DUI, driving under the influence, is a serious charge and comes with severe penalties if convicted. A charge of DUI typically begins with a traffic stop. Before you’re even stopped, it’s quite possible that the police officer already has a feeling that you may be DUI. This may be due to the way you were driving or because of the time and location of the traffic stop. When you’re stopped for a traffic violation, the police officer will approach your vehicle and ask to see your driver’s license, registration, and proof of insurance.

Field Sobriety Tests

During the traffic stop, the officer may feel as though you may be DUI. If so, he may ask you to step out of the car and perform some simple roadside tests. These tests are commonly referred to as field sobriety tests because they are done at the side of road where the traffic stop takes place. There are a number of common field sobriety tests that may be done including:

  • HGM – Horizontal Gaze Nystagmus – This test is a way to check the eye’s reaction to light and movement. To perform the test, the officer shines a light towards the retina, moving it back and forth. You must follow the light with only your eyes. If someone has been drinking, the reaction to this test will be slowed and the eyes will move in a jerking motion rather than in a smooth line.
  • Walking a Straight Line – In this test, the officer finds a line on the ground and asks you to take steps forward. The steps must be done in a specific way as described to you. For example, you may be asked to take 9 steps, walking heel to toe.
  • Standing on One Leg – This simple test requires you to stand on one leg, holding the other leg out in front on an angle for a period of about 20 seconds. Those who are impaired may find it difficult to balance and may stumble.
  • Reciting the Alphabet – This common field sobriety test requires you to recite the alphabet, without singing. An indication of possible DUI is when the person skips some letters or is unable to complete the assignment.
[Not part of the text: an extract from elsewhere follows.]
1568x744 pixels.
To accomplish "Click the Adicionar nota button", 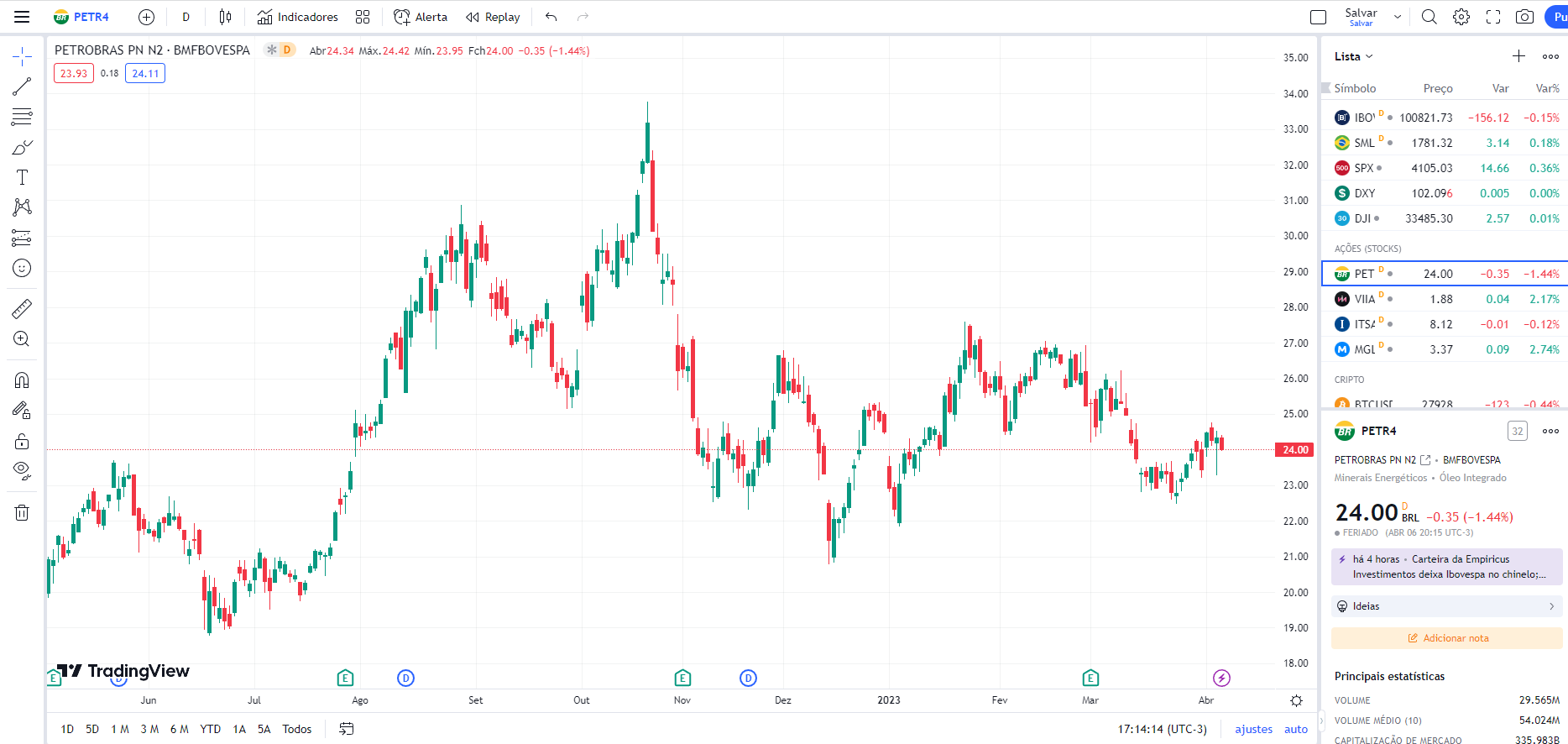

Implied Consent and DUI Tests

Florida has an implied consent law in place. Implied consent means that as a licensed driver, you have already agreed to take DUI tests if asked to do so by a member of law enforcement. Implied consent doesn’t technically apply to field sobriety tests. So, you could refuse to take a field sobriety test. However, if you refuse to take them, the officer can immediately place you under arrest on suspicion of DUI. At this point, you will be required to submit to DUI testing in the form of a breath, urine, or blood test.

Field tests are somewhat subjective; however, they are based on scientific principles. Failure to submit to these tests, while not against the law, will probably be used against you in court. If you have been charged with DUI it is important to speak to an experienced DUI attorney as soon as possible. Your lawyer will review the circumstances of the arrest and assist in determining the best way to proceed.